Im Urlaub, auf Abbazia, beim Tarockspiel, stellten mein Großvater und sein Freund aus Wien fest, dass sie beide Kinder im heiratsfähigen Alter besäßen. Man machte diese miteinander bekannt, sie fanden Gefallen aneinander, heirateten und so zog diese meine Tante nach Wien. Dort lebten sie in Hietzing, wo sie die Schwiegermutter auf eine großstädtische Dame trimmte, wovon sie einige ihrer Spleens für immer behalten sollte. Das Paar lebte fröhlich mit Bugatti, Motorrad, Ferien am Wörthersee, eigenem Haus und Personal zusammen und zeugte zwei Kinder. Die Ehe ging nicht gut, und als meine Tante im Urlaub an der Adria einen Advokaten und kroatischen Abgeordneten kennenlernte, trennte sich das Paar.

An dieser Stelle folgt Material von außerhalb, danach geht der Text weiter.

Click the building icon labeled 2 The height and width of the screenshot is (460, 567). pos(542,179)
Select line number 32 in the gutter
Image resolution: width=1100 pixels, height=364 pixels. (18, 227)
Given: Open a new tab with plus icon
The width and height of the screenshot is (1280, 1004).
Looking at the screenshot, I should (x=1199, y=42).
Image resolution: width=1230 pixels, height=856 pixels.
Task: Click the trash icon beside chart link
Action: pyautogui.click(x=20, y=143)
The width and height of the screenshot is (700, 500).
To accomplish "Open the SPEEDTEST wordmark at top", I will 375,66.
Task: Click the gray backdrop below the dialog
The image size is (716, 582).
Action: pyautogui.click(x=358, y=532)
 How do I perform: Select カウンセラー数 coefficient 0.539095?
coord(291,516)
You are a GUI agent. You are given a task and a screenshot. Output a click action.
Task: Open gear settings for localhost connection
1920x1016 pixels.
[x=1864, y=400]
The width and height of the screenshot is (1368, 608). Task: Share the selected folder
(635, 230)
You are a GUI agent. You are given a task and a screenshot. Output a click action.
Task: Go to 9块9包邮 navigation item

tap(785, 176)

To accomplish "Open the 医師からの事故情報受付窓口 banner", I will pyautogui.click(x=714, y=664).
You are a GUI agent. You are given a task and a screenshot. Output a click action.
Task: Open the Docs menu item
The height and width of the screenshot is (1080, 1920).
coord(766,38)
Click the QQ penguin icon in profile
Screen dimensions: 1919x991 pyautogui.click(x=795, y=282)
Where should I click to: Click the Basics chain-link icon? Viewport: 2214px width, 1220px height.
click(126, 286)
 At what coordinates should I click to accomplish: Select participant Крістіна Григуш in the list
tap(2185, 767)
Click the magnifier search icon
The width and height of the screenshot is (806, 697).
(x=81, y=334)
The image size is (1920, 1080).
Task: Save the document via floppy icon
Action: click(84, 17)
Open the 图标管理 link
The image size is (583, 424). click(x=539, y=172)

Ihre nächste Adresse sollte ein Hotel in Belgrad werden. Danach ließ sie sich mit ihrem Advokaten in Crikvenica nieder. Beide bauten ein Haus, füllten es wieder mit Personal, zeugten das dritte Kind und holten die zwei größeren Kinder aus Wien zu sich.

Als im Zweiten Weltkrieg die Faschisten ihre guten Freunde an Straßenlaternen erhängten, siedelte die Familie nach Zagreb um. Dort hatten die Ustatta und die Deutschen das Sagen. Bei einem Empfang teilte ihr ein deutscher Bonze mit, dass sie mit der Heirat eines Slawen Rassenschande begangen habe, und als nach Kriegsende das Leben unter den Partisanen schwierig wurde, ihr Mann in den Kriegswirren verschollen blieb, und sie als Bauarbeiterin für die Autobahn Zagreb–Beograd eingeteilt wurde, entschloss sie sich, mit ihren drei Kindern zu ihrer Familie nach Siebenbürgen zu fliehen. Dort war die Sippe bereits im Aufbruch, um Rumänien zu verlassen. Da verbrachte sie viel Zeit in Bukarest, wo sie die Botschafter zu charmieren versuchte, bis sie die notwendigen Papiere besaß und der Gesamtsippe ins Exil folgte.

1908 kam das dritte überlebende Kind meiner Großeltern zur Welt. Es wurde der ältere Bruder meines Tatas, mit dem er sein Leben lang am engsten verbunden sein sollte. Ein verschlossener, schwerblütiger Mensch, der sich neben meinem leichtlebigen Väterchen immer schwertun sollte. 1911 kam dann mein Tata zur Welt und nach ihm, viele Jahre später, das Nesthäkchen, ein nicht geplanter Nachkömmling, der wie ein Einzelkind verwöhnt und etwas lebensfremd aufwachsen sollte.